Rows showing where targets appear:
☆ ☆ ☆ ☆ ☆ ☆ ☆

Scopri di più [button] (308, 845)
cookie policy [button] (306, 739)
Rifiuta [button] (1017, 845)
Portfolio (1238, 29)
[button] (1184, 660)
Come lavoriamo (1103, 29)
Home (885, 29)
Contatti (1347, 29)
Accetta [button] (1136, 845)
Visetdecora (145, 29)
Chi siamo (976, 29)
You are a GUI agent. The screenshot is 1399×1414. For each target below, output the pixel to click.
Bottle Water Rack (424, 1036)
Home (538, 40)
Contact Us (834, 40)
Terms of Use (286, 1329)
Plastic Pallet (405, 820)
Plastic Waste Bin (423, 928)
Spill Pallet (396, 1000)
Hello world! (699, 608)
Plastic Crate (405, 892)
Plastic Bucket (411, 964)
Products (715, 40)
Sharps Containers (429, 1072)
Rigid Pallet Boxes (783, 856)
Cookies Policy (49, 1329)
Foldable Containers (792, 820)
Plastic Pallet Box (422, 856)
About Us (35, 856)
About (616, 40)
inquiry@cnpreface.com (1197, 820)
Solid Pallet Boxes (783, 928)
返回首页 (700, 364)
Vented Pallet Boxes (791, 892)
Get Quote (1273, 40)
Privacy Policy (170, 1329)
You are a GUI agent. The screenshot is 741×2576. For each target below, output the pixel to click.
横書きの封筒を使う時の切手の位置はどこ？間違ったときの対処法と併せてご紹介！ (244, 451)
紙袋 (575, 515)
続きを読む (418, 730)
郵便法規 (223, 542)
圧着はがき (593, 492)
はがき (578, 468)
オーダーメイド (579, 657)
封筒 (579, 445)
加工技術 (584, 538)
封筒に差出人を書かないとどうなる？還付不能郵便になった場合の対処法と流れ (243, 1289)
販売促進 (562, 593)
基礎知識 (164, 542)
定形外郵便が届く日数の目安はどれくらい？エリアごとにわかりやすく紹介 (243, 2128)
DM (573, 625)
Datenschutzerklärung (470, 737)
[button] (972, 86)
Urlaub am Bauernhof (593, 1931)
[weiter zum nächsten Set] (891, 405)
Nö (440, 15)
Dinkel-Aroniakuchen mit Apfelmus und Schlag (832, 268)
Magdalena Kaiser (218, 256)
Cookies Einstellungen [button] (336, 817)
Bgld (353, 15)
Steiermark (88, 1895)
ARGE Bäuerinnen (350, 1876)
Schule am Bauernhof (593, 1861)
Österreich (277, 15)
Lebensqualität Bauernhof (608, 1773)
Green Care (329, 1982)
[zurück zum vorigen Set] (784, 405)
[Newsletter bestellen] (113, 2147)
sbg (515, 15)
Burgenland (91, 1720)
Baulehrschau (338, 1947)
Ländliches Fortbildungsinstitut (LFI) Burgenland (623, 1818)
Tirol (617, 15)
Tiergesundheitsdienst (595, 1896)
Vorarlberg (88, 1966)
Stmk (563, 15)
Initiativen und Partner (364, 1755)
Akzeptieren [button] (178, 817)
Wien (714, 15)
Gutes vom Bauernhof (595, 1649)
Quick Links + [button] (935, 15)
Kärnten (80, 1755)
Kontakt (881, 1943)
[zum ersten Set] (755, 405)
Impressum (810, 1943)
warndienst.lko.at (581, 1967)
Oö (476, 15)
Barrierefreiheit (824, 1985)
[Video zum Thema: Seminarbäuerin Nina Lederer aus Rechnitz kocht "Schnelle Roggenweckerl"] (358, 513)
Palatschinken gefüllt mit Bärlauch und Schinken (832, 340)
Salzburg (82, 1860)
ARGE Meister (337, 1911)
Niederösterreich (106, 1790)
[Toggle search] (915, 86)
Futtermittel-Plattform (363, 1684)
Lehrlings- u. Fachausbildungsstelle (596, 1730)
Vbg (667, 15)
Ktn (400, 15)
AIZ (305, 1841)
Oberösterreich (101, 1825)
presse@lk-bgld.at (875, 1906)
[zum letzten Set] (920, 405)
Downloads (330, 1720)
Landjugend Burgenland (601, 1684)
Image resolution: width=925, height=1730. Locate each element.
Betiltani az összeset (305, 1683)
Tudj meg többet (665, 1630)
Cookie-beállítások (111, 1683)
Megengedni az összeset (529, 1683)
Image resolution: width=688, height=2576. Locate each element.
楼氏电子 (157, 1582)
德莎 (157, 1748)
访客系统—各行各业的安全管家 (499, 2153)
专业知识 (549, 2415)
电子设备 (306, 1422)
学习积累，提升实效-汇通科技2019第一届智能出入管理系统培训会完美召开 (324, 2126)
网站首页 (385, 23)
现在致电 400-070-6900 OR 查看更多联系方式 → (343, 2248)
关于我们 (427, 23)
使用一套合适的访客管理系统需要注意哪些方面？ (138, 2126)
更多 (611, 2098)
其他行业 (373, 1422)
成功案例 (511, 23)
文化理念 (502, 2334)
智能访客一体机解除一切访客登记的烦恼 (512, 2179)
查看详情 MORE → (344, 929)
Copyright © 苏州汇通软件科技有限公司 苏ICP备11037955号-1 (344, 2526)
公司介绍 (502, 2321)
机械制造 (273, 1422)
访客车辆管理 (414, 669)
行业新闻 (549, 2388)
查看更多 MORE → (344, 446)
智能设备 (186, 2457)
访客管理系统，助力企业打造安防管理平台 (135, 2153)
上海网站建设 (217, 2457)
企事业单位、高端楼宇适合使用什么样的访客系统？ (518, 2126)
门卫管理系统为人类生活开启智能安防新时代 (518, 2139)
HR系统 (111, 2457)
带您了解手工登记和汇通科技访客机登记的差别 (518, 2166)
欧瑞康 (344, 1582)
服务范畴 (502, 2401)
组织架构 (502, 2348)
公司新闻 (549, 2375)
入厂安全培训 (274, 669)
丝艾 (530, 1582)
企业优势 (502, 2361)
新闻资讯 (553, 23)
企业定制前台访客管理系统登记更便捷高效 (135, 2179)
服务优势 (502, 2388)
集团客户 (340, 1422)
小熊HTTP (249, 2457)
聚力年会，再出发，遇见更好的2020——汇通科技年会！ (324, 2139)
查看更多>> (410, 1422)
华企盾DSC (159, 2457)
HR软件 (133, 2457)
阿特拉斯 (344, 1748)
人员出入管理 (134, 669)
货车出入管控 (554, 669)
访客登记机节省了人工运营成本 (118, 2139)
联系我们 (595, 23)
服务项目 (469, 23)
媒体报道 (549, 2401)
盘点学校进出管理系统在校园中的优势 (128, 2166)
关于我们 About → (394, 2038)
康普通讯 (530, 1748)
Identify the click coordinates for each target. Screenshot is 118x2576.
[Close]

☆ ☆ ☆ ☆ ☆ ☆ ☆

#### YOUR GOAL:
Reproduce all of the records above verbatim, line by line.

#### OUTPUT:
Scopri di più [button] (308, 845)
cookie policy [button] (306, 739)
Rifiuta [button] (1017, 845)
Portfolio (1238, 29)
[button] (1184, 660)
Come lavoriamo (1103, 29)
Home (885, 29)
Contatti (1347, 29)
Accetta [button] (1136, 845)
Visetdecora (145, 29)
Chi siamo (976, 29)
You are a GUI agent. The screenshot is 1399×1414. For each target below, output the pixel to click.
Bottle Water Rack (424, 1036)
Home (538, 40)
Contact Us (834, 40)
Terms of Use (286, 1329)
Plastic Pallet (405, 820)
Plastic Waste Bin (423, 928)
Spill Pallet (396, 1000)
Hello world! (699, 608)
Plastic Crate (405, 892)
Plastic Bucket (411, 964)
Products (715, 40)
Sharps Containers (429, 1072)
Rigid Pallet Boxes (783, 856)
Cookies Policy (49, 1329)
Foldable Containers (792, 820)
Plastic Pallet Box (422, 856)
About Us (35, 856)
About (616, 40)
inquiry@cnpreface.com (1197, 820)
Solid Pallet Boxes (783, 928)
返回首页 (700, 364)
Vented Pallet Boxes (791, 892)
Get Quote (1273, 40)
Privacy Policy (170, 1329)
You are a GUI agent. The screenshot is 741×2576. For each target below, output the pixel to click.
横書きの封筒を使う時の切手の位置はどこ？間違ったときの対処法と併せてご紹介！ (244, 451)
紙袋 (575, 515)
続きを読む (418, 730)
郵便法規 (223, 542)
圧着はがき (593, 492)
はがき (578, 468)
オーダーメイド (579, 657)
封筒 (579, 445)
加工技術 (584, 538)
封筒に差出人を書かないとどうなる？還付不能郵便になった場合の対処法と流れ (243, 1289)
販売促進 (562, 593)
基礎知識 (164, 542)
定形外郵便が届く日数の目安はどれくらい？エリアごとにわかりやすく紹介 (243, 2128)
DM (573, 625)
Datenschutzerklärung (470, 737)
[button] (972, 86)
Urlaub am Bauernhof (593, 1931)
[weiter zum nächsten Set] (891, 405)
Nö (440, 15)
Dinkel-Aroniakuchen mit Apfelmus und Schlag (832, 268)
Magdalena Kaiser (218, 256)
Cookies Einstellungen [button] (336, 817)
Bgld (353, 15)
Steiermark (88, 1895)
ARGE Bäuerinnen (350, 1876)
Schule am Bauernhof (593, 1861)
Österreich (277, 15)
Lebensqualität Bauernhof (608, 1773)
Green Care (329, 1982)
[zurück zum vorigen Set] (784, 405)
[Newsletter bestellen] (113, 2147)
sbg (515, 15)
Burgenland (91, 1720)
Baulehrschau (338, 1947)
Ländliches Fortbildungsinstitut (LFI) Burgenland (623, 1818)
Tirol (617, 15)
Tiergesundheitsdienst (595, 1896)
Vorarlberg (88, 1966)
Stmk (563, 15)
Initiativen und Partner (364, 1755)
Akzeptieren [button] (178, 817)
Wien (714, 15)
Gutes vom Bauernhof (595, 1649)
Quick Links + [button] (935, 15)
Kärnten (80, 1755)
Kontakt (881, 1943)
[zum ersten Set] (755, 405)
Impressum (810, 1943)
warndienst.lko.at (581, 1967)
Oö (476, 15)
Barrierefreiheit (824, 1985)
[Video zum Thema: Seminarbäuerin Nina Lederer aus Rechnitz kocht "Schnelle Roggenweckerl"] (358, 513)
Palatschinken gefüllt mit Bärlauch und Schinken (832, 340)
Salzburg (82, 1860)
ARGE Meister (337, 1911)
Niederösterreich (106, 1790)
[Toggle search] (915, 86)
Futtermittel-Plattform (363, 1684)
Lehrlings- u. Fachausbildungsstelle (596, 1730)
Vbg (667, 15)
Ktn (400, 15)
AIZ (305, 1841)
Oberösterreich (101, 1825)
presse@lk-bgld.at (875, 1906)
[zum letzten Set] (920, 405)
Downloads (330, 1720)
Landjugend Burgenland (601, 1684)
Image resolution: width=925, height=1730. Locate each element.
Betiltani az összeset (305, 1683)
Tudj meg többet (665, 1630)
Cookie-beállítások (111, 1683)
Megengedni az összeset (529, 1683)
Image resolution: width=688, height=2576. Locate each element.
楼氏电子 (157, 1582)
德莎 (157, 1748)
访客系统—各行各业的安全管家 (499, 2153)
专业知识 (549, 2415)
电子设备 (306, 1422)
学习积累，提升实效-汇通科技2019第一届智能出入管理系统培训会完美召开 (324, 2126)
网站首页 (385, 23)
现在致电 400-070-6900 OR 查看更多联系方式 → (343, 2248)
关于我们 (427, 23)
使用一套合适的访客管理系统需要注意哪些方面？ (138, 2126)
更多 (611, 2098)
其他行业 (373, 1422)
成功案例 (511, 23)
文化理念 (502, 2334)
智能访客一体机解除一切访客登记的烦恼 (512, 2179)
查看详情 MORE → (344, 929)
Copyright © 苏州汇通软件科技有限公司 苏ICP备11037955号-1 (344, 2526)
公司介绍 (502, 2321)
机械制造 (273, 1422)
访客车辆管理 (414, 669)
行业新闻 (549, 2388)
查看更多 MORE → (344, 446)
智能设备 (186, 2457)
访客管理系统，助力企业打造安防管理平台 (135, 2153)
上海网站建设 (217, 2457)
企事业单位、高端楼宇适合使用什么样的访客系统？ (518, 2126)
门卫管理系统为人类生活开启智能安防新时代 (518, 2139)
HR系统 (111, 2457)
带您了解手工登记和汇通科技访客机登记的差别 (518, 2166)
欧瑞康 (344, 1582)
服务范畴 (502, 2401)
组织架构 (502, 2348)
公司新闻 (549, 2375)
入厂安全培训 (274, 669)
丝艾 (530, 1582)
企业优势 (502, 2361)
新闻资讯 (553, 23)
企业定制前台访客管理系统登记更便捷高效 (135, 2179)
服务优势 (502, 2388)
集团客户 (340, 1422)
小熊HTTP (249, 2457)
聚力年会，再出发，遇见更好的2020——汇通科技年会！ (324, 2139)
查看更多>> (410, 1422)
华企盾DSC (159, 2457)
HR软件 (133, 2457)
阿特拉斯 (344, 1748)
人员出入管理 (134, 669)
货车出入管控 (554, 669)
访客登记机节省了人工运营成本 (118, 2139)
联系我们 (595, 23)
服务项目 (469, 23)
媒体报道 (549, 2401)
盘点学校进出管理系统在校园中的优势 (128, 2166)
关于我们 About → (394, 2038)
康普通讯 (530, 1748)
Identify the click coordinates for each target. Screenshot is 118x2576.
[Close]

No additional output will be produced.